Henry's look of amusement brightened him into his old self, as he said, 'Honester guards could I scarce have, good friend.'

At that moment, after a nudge or two from Trenton, Kitson and he came suddenly down on their knees, with an impetus that must have tried the boards of the bottom of the barge. 'Sir,' said Kitson, always the spokesman, 'we have a grace to ask of you.'

'Say on,' said Henry. 'Any boon, save the letting you cut one another's throats.'

'No, Sir. Will Trenton's scarce my match now, more's the pity; and, moreover, we've lost the good will to it we once had. No, Sir; 'twas license to go a pilgrimage.'

'On pilgrimage!'

'Ay, Sir; to yon shrine at Breuil--St. Fiacre's, as they call him. Some of our rogues pillaged his shrine, as you know, Sir; and those that know these parts best, say he was a Scottish hermit, and bears malice like a Scot, saint though he be; and that your sickness, my lord, is all along of that.
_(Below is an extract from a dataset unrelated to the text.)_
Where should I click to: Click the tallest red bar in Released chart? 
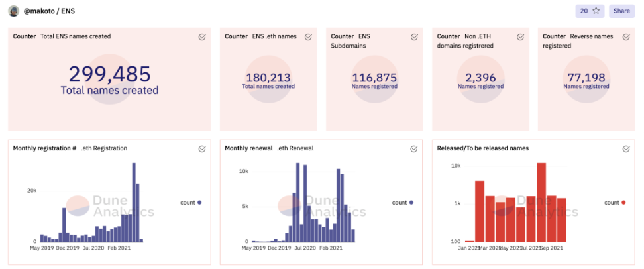[x=541, y=202]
So we two have vowed to go barefoot there for your healing, my liege, if so be we have your license.'

'And welcome, with my best thanks, good friends,' said Henry, exerting himself to lean forward and give his hand to their kiss. Then, as they fell back into their places, with a few inarticulate blessings and assurances that they only wished they could go to Rome, or to Jerusalem, if it would restore their king, Henry said, smiling, as he looked at James, 'Scotsmen here, there, and everywhere--in Heaven as well as earth! What was it last night about a Scot that moved thine ire, Jamie? Didst not tender me thy sword? By my faith, thou hast it not! What was the rub?'

James now told the story in its fulness. How he had met Sir Patrick Drummond at Glenuskie; how, afterwards, the knight had stood by him in the encounter at Meaux; and how it had been impossible to leave him senseless to the flames; and how he had trusted that a capture made thus, accidentally, of a helpless man, would not fall under Henry's strict rules against accepting Scottish prisoners.

'Hm!' said Henry; 'it must be as you will; only I trust to you not to let him loose on us, either here or on the Border. Take back your sword, Jamie. If I spoke over hotly last night--a man hardly knows what he says when he has a goad in the side--you forgive it, Jamie.' And as the Scots king, with the dew in his eyes, wrung his hand, he added anxiously, 'Your sword! What, not here! Here's mine. Which is it?' Then, as James handed it to him: 'Ay, I would fain you wore it! 'Tis the sword of my knighthood, when poor King Richard dubbed me in Ireland; and many a brave scheme came with it!'

The soft movement of the barge upon the water had a soothing influence; and he was certainly in a less suffering state, though silent and dreamy, as he lay half raised on cushions under an awning, James anxiously watching over him, and Malcolm with a few other attendants near at hand; stout bargemen propelling the craft, and the guard keeping along the bank of the river.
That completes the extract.